Much has been written about the saturated mutual fund industry, the death of the dividend, and the myth of the earnings yield.
The long-term average annual return on stocks, touted as gospel by certified financial planners and CNBC talking heads, is around 9%.
Most investors don’t realize that these returns factor in dividend reinvestment.
Periodically, throughout the 1950s and 60s, dividends paid 4-5% or more on some stocks.
Today dividends have virtually disappeared.
The death of the dividend was embraced wholesale by the mutual fund industry and enthusiastically replaced with the promise of capital appreciation.
Who needs a dividend in an age of relentless appreciation? Stocks need only go higher. The public was bamboozled… until 2008.
Anyone who understands equity pricing knows that a dividend is the only way to value a stock or company.
In the absence of dividends, shares are worthless.
No income (dividends) is tantamount to no value.
Capital gains are not a feature in financial models of stock valuation.
A market-driven only by capital gain is no different than a pyramid scheme. Continuous, increasing value requires new money and new buyers at successively higher and higher prices.
With capital amounts finite, price stagnation is inevitable.
Sam Vaknin, Ph.D., in “THE MYTH OF THE EARNINGS YIELD”, writes: “This is why current investment portfolio models are unlikely to work. Both shares and markets move in tandem (contagion) because they are exclusively swayed by the availability of future buyers at given prices. This renders diversification inefficacious. As long as considerations of “expected liquidity” do not constitute an explicit part of income-based models, the market will render them increasingly irrelevant.”
Aside from the horrific bear market of 2008, if you noticed that mutual fund returns have stagnated over the past decade, you are correct.
That trend is likely to continue. High fees, inflation, over-diversification, and the disappearance of income will conspire to ensure the underperformance of your favorite fund.
Get out while you can.
Year in and year out, however, small handfuls of promising growth stocks double and triple.

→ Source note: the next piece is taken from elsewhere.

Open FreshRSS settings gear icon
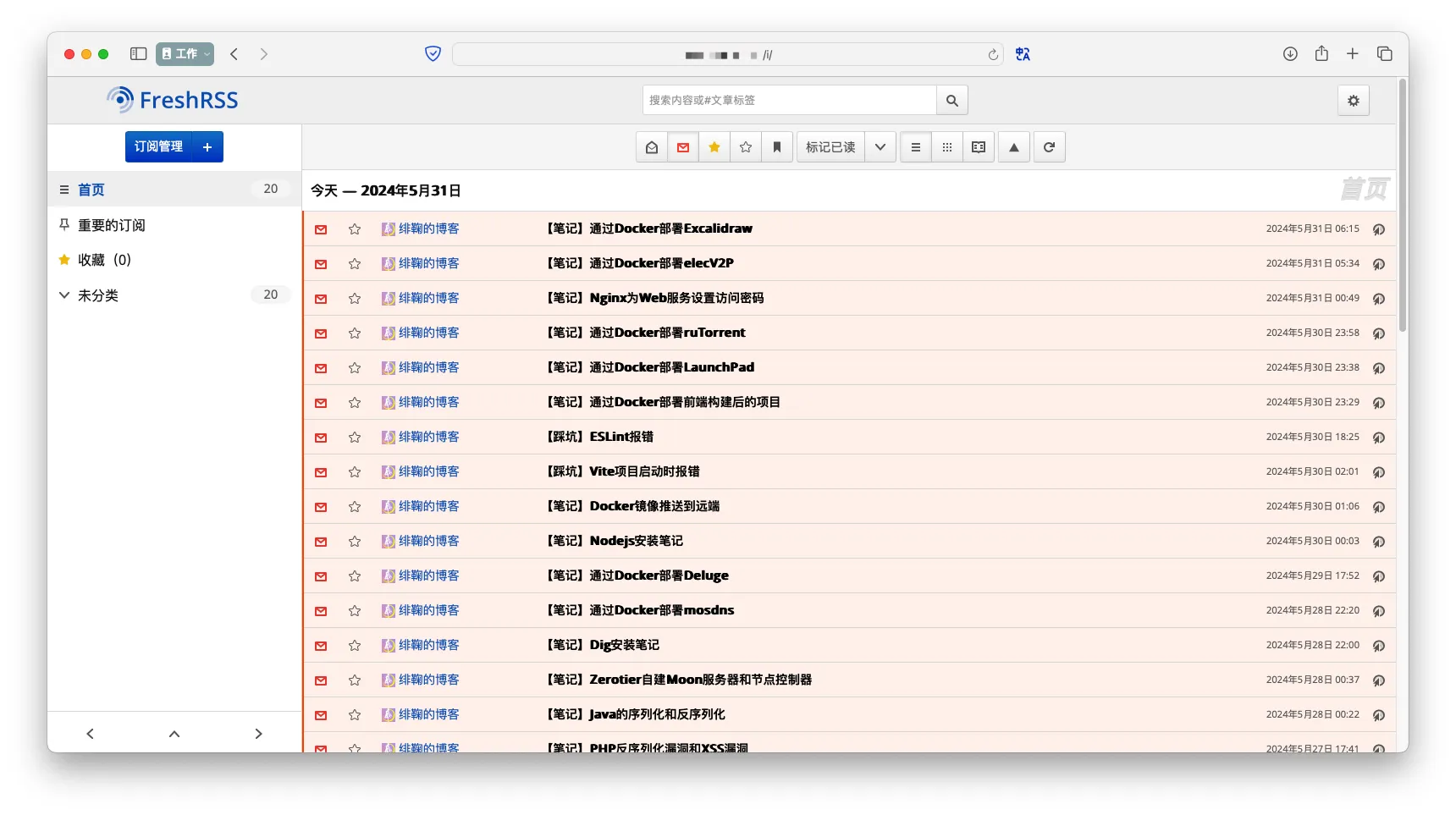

The ticket to double-digit returns is found in the daily and weekly trends of these equities.
Diversification is great if you’re considering various asset classes (stocks, debt, art, gold, etc.).
But equity diversification is nothing more than a shot in the foot of your long-term goals.
The people who sold this notion to the collective American investor neglected to mention that three out of four stocks follow the broad market trend.
Diversity has no place in single asset speculation. But a basket of high-quality momentum stocks that are outperforming the broad market certainly do.
The good news is that the process can be reversed to exploit the downside.
So what is the best plan?
Trade for direction.
Institutions will have a greater and greater interest in price movement as long as the current paradigm prevails. The result – extreme delta up and down.